-- TASK MATERIAL follows --
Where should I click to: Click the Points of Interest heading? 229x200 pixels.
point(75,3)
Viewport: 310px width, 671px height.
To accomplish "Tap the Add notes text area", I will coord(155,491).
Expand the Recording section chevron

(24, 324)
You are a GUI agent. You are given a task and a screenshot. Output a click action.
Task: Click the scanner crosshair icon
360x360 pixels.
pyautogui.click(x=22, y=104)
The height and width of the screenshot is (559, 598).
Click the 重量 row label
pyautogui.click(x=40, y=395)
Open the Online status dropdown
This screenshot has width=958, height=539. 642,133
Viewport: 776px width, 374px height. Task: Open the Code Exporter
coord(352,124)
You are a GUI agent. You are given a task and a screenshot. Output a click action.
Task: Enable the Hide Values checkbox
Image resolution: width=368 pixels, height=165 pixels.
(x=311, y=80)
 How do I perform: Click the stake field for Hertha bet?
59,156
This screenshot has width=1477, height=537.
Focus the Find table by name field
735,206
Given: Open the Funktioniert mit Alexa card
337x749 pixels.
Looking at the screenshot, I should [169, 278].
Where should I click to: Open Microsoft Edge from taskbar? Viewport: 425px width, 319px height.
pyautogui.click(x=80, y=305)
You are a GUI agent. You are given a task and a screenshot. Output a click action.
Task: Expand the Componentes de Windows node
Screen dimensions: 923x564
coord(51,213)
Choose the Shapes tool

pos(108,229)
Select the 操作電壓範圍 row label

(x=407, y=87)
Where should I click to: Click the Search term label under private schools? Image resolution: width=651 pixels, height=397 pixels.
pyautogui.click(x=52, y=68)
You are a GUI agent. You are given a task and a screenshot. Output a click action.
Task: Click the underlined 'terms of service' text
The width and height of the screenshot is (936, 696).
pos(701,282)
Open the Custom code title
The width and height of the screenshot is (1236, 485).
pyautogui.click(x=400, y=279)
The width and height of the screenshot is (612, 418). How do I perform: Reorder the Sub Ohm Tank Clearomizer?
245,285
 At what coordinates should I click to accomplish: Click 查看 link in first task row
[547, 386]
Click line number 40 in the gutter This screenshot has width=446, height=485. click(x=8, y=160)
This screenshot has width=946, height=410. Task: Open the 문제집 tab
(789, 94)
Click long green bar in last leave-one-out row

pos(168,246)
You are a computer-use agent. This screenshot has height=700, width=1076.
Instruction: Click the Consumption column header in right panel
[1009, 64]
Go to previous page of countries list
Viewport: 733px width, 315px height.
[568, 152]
-- TASK MATERIAL concluded --
After reading the data above, print it all again exactly.

**ANSWER FOR THE TASK:**
Where should I click to: Click the Points of Interest heading? 229x200 pixels.
point(75,3)
Viewport: 310px width, 671px height.
To accomplish "Tap the Add notes text area", I will coord(155,491).
Expand the Recording section chevron

(24, 324)
You are a GUI agent. You are given a task and a screenshot. Output a click action.
Task: Click the scanner crosshair icon
360x360 pixels.
pyautogui.click(x=22, y=104)
The height and width of the screenshot is (559, 598).
Click the 重量 row label
pyautogui.click(x=40, y=395)
Open the Online status dropdown
This screenshot has width=958, height=539. 642,133
Viewport: 776px width, 374px height. Task: Open the Code Exporter
coord(352,124)
You are a GUI agent. You are given a task and a screenshot. Output a click action.
Task: Enable the Hide Values checkbox
Image resolution: width=368 pixels, height=165 pixels.
(x=311, y=80)
 How do I perform: Click the stake field for Hertha bet?
59,156
This screenshot has width=1477, height=537.
Focus the Find table by name field
735,206
Given: Open the Funktioniert mit Alexa card
337x749 pixels.
Looking at the screenshot, I should [169, 278].
Where should I click to: Open Microsoft Edge from taskbar? Viewport: 425px width, 319px height.
pyautogui.click(x=80, y=305)
You are a GUI agent. You are given a task and a screenshot. Output a click action.
Task: Expand the Componentes de Windows node
Screen dimensions: 923x564
coord(51,213)
Choose the Shapes tool

pos(108,229)
Select the 操作電壓範圍 row label

(x=407, y=87)
Where should I click to: Click the Search term label under private schools? Image resolution: width=651 pixels, height=397 pixels.
pyautogui.click(x=52, y=68)
You are a GUI agent. You are given a task and a screenshot. Output a click action.
Task: Click the underlined 'terms of service' text
The width and height of the screenshot is (936, 696).
pos(701,282)
Open the Custom code title
The width and height of the screenshot is (1236, 485).
pyautogui.click(x=400, y=279)
The width and height of the screenshot is (612, 418). How do I perform: Reorder the Sub Ohm Tank Clearomizer?
245,285
 At what coordinates should I click to accomplish: Click 查看 link in first task row
[547, 386]
Click line number 40 in the gutter This screenshot has width=446, height=485. click(x=8, y=160)
This screenshot has width=946, height=410. Task: Open the 문제집 tab
(789, 94)
Click long green bar in last leave-one-out row

pos(168,246)
You are a computer-use agent. This screenshot has height=700, width=1076.
Instruction: Click the Consumption column header in right panel
[1009, 64]
Go to previous page of countries list
Viewport: 733px width, 315px height.
[568, 152]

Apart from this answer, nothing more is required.